Parmi les différentes actions envisagées, on trouve notamment la création des budgets participatifs, la réunion d’un conseil communal citoyen annuel, etc., il y a aussi des propositions en matière de transparence, d’open government et même la création d’un comité d’éthique et de déontologie. L’accroissement de la participation citoyenne passe-t-il par une évolution profonde de toutes nos manières de faire actuelles ?

Oui, je suis convaincue que notre modèle institutionnel est de moins en moins pertinent s’il ne prend pas suffisamment en compte l’avis citoyen. En tant que décideur public, il faut remettre en cause ces manières de fonctionner. C’est pourquoi, je crois très fort aux appels à projet plus souples, à l’échelle d’un quartier, pour garder la spontanéité de l’engagement citoyen et éviter les lourdeurs administratives.

 

En Belgique, les jeunes lycéens manifestent toutes les semaines pour exhorter le Gouvernement à agir face au changement climatique. En France, nous avons pour notre part le mouvement des gilets jaunes qui réclame plus de démocratie directe. Comment analysez-vous ces mouvements ? La société civile souhaite-t-elle désormais être maîtresse de son avenir ?

Nos lycéens sont très actifs et précurseurs. Nous les avons reçus à Charleroi, avec le bourgmestre. Ils expriment un ras-le-bol face à la complexité institutionnelle, très marquée en Belgique (région flamande, région wallonne, statut de Bruxelles à part, ce qui amène, dans ce cas-ci, à un immobilisme de la classe politique pour adopter les mesures climatiques ambitieuses. Ce sont aujourd’hui les citoyens qui sont avant-gardistes, nous devons transformer ces mouvements citoyens spontanés en projets positifs et concrets.
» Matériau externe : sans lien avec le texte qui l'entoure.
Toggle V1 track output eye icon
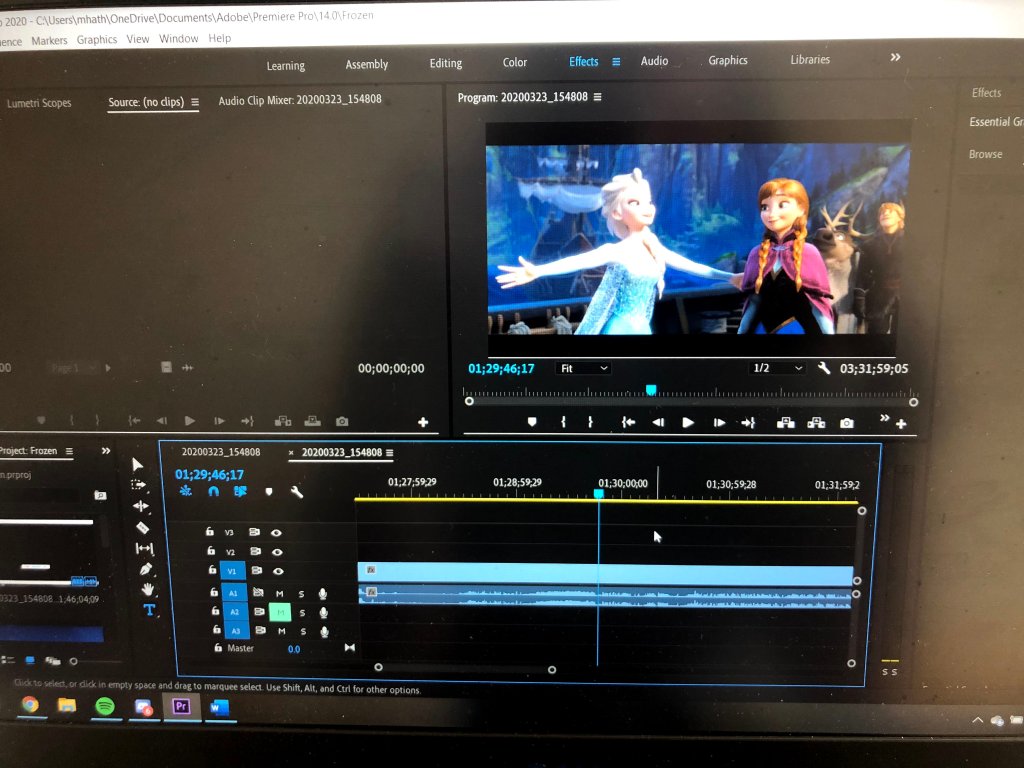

Nous avons, par exemple, décidé, avec les lycéens, de consacrer une journée au climat, le 27 juin 2019, pour trouver ensemble des solutions concrètes dans le cadre de projets pédagogiques.

Nous allons mener une grande enquête citoyenne dans nos cinq districts (Nord, Centre, Ouest, Est, Sud) dont l’objectif est d’aller chercher des habitants qui ont moins l’habitude de participer (jeunes de moins de 35 ans, personnes fragilisées socialement, communautés issues de l’immigration, etc.).